Integrative level

An integrative level, or level of organization, is a set of phenomena emerging on pre-existing phenomena of lower level. Typical examples include life emerging on non-living substances, and consciousness emerging on nervous systems.

The main levels usually acknowledged are those of matter, life, mind, and society. These are called strata in Nicolai Hartmann's ontology. They can be further analyzed into more specific layers, such as those of particles, atoms, molecules, and rocks forming the material stratum, or those of cells, organisms, populations, and ecosystems forming the life stratum.

The sequence of levels is often described as one of increasing complexity, although it is not clear whether this is always true: for example, parasitism emerges on pre-existing organisms, although parasites are often simpler than their originating forms.

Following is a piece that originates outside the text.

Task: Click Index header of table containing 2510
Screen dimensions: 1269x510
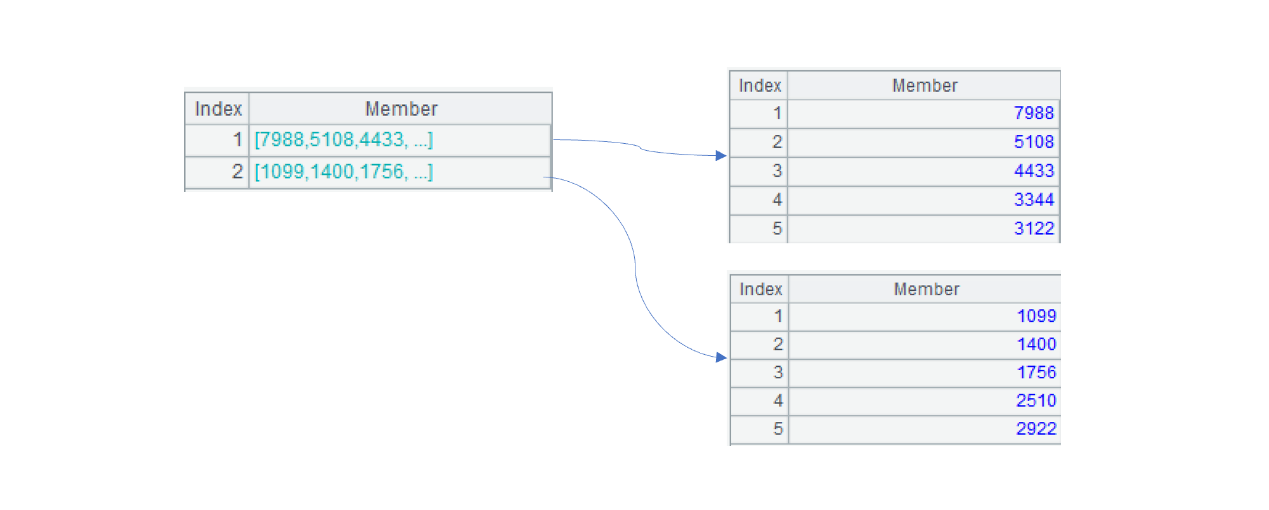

Integrative levels are discussed variously in the work of many philosophers, although few have dealt with this notion in a systematic way; among them are Samuel Alexander, Alfred North Whitehead, Conwy Lloyd Morgan, George Conger, John G. Bennett, Ervin Laszlo, Joseph Needham, James K. Feibleman, Nicolai Hartmann, James Grier Miller, Ken Wilber, and Roberto Poli. Ideas connected to levels can be found in the works of both materialist philosophers, like Friedrich Engels, and anti-materialist ones, like Henri Bergson.

Integrative levels, or the disciplines focusing on them, form the main classes of several knowledge organization systems, including Roget's Thesaurus, the Bliss bibliographic classification, the Colon classification, and the Information coding classification. Their use as the basis of a general classification of phenomena has been especially studied by Douglas Foskett for the Classification Research Group, and by the Integrative Levels Classification project.